Kadına şiddete teknik takip

Kadına yönelik şiddetin önlenmesi amacıyla hazırlanan kanun tasarısı evli, nişanlı, bekar ayrımı yapmadan şiddete uğrayan veya şiddete uğrama tehlikesi bulunan tüm kadınları kapsayacak.

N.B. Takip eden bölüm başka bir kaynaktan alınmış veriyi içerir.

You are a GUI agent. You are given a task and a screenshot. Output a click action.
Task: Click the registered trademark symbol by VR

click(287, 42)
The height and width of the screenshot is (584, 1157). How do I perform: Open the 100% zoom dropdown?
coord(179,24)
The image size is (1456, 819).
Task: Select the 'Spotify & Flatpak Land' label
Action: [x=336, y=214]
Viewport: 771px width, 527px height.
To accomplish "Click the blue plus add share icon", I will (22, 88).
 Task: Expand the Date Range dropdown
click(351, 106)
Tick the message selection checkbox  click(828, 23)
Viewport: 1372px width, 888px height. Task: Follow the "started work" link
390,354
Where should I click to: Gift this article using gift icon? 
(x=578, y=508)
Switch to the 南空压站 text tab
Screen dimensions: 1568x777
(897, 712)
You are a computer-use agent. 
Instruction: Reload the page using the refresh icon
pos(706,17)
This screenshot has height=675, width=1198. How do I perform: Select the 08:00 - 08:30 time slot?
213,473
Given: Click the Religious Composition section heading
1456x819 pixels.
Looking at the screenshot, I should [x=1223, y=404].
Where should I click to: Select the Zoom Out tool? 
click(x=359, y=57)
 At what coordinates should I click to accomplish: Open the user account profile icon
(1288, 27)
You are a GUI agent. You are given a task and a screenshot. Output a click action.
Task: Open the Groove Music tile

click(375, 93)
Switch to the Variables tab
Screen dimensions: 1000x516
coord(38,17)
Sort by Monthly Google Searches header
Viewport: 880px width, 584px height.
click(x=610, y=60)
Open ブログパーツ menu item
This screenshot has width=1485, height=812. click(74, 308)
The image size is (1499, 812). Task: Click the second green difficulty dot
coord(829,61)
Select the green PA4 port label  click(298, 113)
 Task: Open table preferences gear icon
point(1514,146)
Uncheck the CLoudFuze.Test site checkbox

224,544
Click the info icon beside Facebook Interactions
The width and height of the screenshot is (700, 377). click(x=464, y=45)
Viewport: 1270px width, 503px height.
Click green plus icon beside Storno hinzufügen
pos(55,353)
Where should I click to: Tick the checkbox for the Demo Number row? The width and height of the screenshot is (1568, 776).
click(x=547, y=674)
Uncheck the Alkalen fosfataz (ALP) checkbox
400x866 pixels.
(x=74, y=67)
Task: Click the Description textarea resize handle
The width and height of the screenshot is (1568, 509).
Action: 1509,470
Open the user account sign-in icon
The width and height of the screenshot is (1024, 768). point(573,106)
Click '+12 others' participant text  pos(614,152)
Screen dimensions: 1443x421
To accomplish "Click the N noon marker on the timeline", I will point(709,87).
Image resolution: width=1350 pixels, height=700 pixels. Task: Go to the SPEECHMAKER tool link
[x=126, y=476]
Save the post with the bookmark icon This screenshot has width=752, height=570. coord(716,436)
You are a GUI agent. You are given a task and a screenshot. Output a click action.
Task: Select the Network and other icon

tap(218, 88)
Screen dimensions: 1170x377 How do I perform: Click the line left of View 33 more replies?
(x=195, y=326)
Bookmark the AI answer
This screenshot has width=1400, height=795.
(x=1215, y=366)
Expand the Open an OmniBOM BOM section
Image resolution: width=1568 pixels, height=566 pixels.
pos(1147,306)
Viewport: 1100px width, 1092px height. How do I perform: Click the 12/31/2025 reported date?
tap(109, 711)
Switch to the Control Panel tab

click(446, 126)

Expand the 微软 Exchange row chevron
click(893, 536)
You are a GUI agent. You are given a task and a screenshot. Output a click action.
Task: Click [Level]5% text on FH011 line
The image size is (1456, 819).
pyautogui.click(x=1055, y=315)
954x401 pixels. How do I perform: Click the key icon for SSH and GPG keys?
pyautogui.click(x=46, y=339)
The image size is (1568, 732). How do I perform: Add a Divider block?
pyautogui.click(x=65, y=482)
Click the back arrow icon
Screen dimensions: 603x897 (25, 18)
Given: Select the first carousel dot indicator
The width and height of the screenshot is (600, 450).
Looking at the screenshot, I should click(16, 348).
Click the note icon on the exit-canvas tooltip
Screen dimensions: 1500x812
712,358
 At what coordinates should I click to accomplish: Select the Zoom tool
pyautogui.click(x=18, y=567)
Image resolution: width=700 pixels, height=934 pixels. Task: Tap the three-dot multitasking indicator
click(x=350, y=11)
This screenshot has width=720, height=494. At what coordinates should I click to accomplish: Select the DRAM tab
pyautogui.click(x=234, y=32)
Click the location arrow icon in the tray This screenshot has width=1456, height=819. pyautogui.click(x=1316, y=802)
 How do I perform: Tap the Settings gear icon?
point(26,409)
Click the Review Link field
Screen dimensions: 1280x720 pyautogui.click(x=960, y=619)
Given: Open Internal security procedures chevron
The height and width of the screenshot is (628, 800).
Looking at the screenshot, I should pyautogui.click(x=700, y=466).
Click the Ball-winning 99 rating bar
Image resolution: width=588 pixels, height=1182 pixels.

Kadına şiddete teknik takip
Abone Ol google-news
Yayınlanma: 24.02.2012 - 18:30

Aile ve Sosyal Politikalar Bakanlığınca hazırlanan "Ailenin Korunması ve Kadına Karşı Şiddetin Önlenmesine Dair Kanun Tasarısı" Meclis Başkanlığına sunuldu. Tasarının gerekçesinde son yıllarda başta kadınlar olmak üzere kişilere karşı işlenen şiddet olaylarının toplumu sarsan boyutlara ulaştığı, bu olaylara daha çok kadınlar ve çocukların maruz kaldığı ifade edildi. Kadına yönelik şiddetin, en yoğun olarak aile içinde yaşandığı belirtilen gerekçede, fiziksel, psikolojik, ekonomik açıdan mahrum bırakma ve cinsel şiddetin kadınlarda, özgüven eksikliği, kimlik sorunu, toplumsal yaşama katılımda ve kendini ifade etmede sorunlar ve yetersiz beslenme, kronik hastalıkların artması, geçici ve kalıcı hastalıklar, kronik ağrılar ile anne ölümlerine ve intiharlara neden olduğu kaydedildi. Şiddete tanık olan çocuklarda da ruhsal davranış bozuklukları ve okulda başarısızlığın görüldüğü ifade edilen gerekçede bunun ileriki yaşantılarda şiddet uygulamaya eğilimli bireylerin yetişmesine olanak sağladığı vurgulandı.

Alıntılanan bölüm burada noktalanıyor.